[Start of section]

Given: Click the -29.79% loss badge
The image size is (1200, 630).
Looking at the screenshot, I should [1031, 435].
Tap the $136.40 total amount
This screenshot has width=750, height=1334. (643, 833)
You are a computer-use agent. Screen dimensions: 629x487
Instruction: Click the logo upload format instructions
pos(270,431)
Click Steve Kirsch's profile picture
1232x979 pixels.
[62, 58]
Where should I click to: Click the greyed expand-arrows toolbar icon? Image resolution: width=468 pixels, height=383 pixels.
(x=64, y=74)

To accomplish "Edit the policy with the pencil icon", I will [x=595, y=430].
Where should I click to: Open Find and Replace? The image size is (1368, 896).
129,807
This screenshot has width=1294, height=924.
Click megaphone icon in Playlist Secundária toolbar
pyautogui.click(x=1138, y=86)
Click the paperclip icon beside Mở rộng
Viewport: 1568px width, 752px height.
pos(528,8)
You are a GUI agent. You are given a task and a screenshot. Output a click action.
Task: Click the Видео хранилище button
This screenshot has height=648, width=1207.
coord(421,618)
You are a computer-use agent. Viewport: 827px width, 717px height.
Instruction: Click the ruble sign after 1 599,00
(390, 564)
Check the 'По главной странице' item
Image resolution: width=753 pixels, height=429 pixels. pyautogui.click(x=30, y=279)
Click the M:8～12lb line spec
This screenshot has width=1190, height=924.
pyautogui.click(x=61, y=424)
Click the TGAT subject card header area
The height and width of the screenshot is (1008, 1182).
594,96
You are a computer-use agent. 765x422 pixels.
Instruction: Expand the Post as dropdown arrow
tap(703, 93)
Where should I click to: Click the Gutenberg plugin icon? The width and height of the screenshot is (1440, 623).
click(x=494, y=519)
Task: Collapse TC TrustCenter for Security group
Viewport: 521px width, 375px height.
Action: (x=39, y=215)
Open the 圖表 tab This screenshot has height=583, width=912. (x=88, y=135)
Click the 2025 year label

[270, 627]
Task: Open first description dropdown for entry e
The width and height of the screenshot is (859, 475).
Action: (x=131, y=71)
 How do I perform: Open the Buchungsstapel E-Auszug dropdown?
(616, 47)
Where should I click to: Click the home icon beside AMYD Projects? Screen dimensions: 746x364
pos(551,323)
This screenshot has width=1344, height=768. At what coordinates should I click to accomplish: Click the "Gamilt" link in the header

[End of section]

## PROBLEM DESCRIPTION
The answer should be one number, the count of lines in this material that include the word "agent".

## THE COMPLETED TASK
4